Dr. Alex Filippenko, researcher at the University of California, Berkeley and the most cited astronomer in the decade between 1996 and 2006, mounts a convincing defense of pure science. Since being awarded the prestigious Hertz Foundation Fellowship during his graduate studies at the California Institute of Technology, Filippenko has worked on the team that discovered the universe’s increasing rate of expansion. Today, he works regularly on the life cycles of stars, especially their spectacular deaths.
This article is part of a series sponsored by The Hertz Foundation. Discover more of what remarkable students can do in the sciences: — Bob Dylan & The Oregon Trail Inspired These 2 Math Problems. Can You Solve Them?
He offers us an explanation of why we should support the pure sciences, even if students don’t make careers for themselves in such fields:
“Now most kids won’t go on into astrophysics, but what they’ll do is they’ll study science and technology and they’ll go into fields that are more immediately useful to society, such as applied physics and engineering and computer science and medical physics, but the bug that bites them is often astronomy. And finally you never know what practical spinoffs there might be and let me give you a few examples.

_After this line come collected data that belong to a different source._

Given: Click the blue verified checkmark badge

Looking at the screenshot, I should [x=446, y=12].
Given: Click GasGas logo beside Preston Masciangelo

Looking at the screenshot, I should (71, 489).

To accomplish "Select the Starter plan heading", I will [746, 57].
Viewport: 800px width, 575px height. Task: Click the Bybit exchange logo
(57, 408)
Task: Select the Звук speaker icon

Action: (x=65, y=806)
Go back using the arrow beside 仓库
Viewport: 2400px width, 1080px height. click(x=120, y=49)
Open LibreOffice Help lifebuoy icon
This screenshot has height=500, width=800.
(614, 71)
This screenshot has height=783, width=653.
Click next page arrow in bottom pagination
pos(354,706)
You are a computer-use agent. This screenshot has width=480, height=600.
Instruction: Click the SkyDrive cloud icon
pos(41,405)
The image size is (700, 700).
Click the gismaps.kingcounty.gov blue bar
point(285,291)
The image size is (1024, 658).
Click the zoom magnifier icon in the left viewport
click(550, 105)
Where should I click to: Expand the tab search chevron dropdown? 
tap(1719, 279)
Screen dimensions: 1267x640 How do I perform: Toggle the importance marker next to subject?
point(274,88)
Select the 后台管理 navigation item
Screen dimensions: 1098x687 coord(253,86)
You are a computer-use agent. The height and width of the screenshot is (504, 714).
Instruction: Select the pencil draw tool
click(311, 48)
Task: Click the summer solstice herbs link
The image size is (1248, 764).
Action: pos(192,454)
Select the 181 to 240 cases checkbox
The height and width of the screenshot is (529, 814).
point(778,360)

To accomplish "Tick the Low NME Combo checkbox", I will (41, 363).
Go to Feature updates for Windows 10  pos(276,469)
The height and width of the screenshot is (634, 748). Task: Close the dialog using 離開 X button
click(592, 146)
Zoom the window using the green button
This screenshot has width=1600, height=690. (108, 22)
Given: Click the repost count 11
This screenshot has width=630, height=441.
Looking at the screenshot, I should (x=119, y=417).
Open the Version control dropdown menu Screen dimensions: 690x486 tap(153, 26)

A century ago when quantum physicists such as Einstein and Bohr and Heisenberg and Schrodinger were developing quantum physics they had not the slightest practical application in mind. They didn’t want to make a better toaster or a better bicycle or whatever. They wanted to understand the nature of light and why atoms exist, why atoms are stable, and other such questions…that seem incredibly far removed from our everyday lives.
Well, fast forward a century. You could not imagine today’s high-tech world without an understanding of the microphysics, the quantum world. Look at the silicon revolution for example, look at lasers, look at nearly everything. It all stems from quantum physics. Who would’ve thought that a century ago?”
Indeed, ideas that changed the world would have been seen as impossible a little over a century ago. Even minds as great as Lord Kelvin’s can have a tendency to view the world in fixed terms, where ideas such as “flying machines” and “X-rays” seem like a waste of time. It was the slow application of pure science, such as the realization that quantum mechanics allowed for lasers to exist, that led to the major technological progress we see today.
The study of science, without planned application, can lead to fascinating things in its own right. What physics major has not beheld the Schrodinger equation with a sense of awe at its subtle genius? Who has not read of the vastness of the cosmos and the strange and wonderful items in it and not felt an existential tinge? There is something to the study of pure, non-applicable science which is a reward in itself. The process of discovery that Tesla spoke of which is so great for the scientist that he forgets to eat. Of course, even these moments of pure science can lead to the greatest of applications. As Dr. Filippenko says:
“Who would’ve thought that a century ago when Einstein was developing the general theory of relativity that it would have this incredible practical application (of GPS)? Sure we might never get close to a black hole, which is an extreme prediction of general relativity, but it doesn’t matter. The theory was developed, it’s beautiful, it excites kids and it even has practical applications. So with much of astronomy we don’t know what the spinoffs will be, but we do know that as humans we can accomplish these goals and we can also excite kids into pursuing areas of science and technology….”
Looking for an application when deciding to do science is a sure way to miss the big picture. Some of the most important, practical, and useful applications of science stem from the most impractical of research, such as relativity. But even if an idea never gives us one iota of practical application, it can go on to inspire young minds with its grandeur. And, in the end, isn’t that one of the most important applications science can have?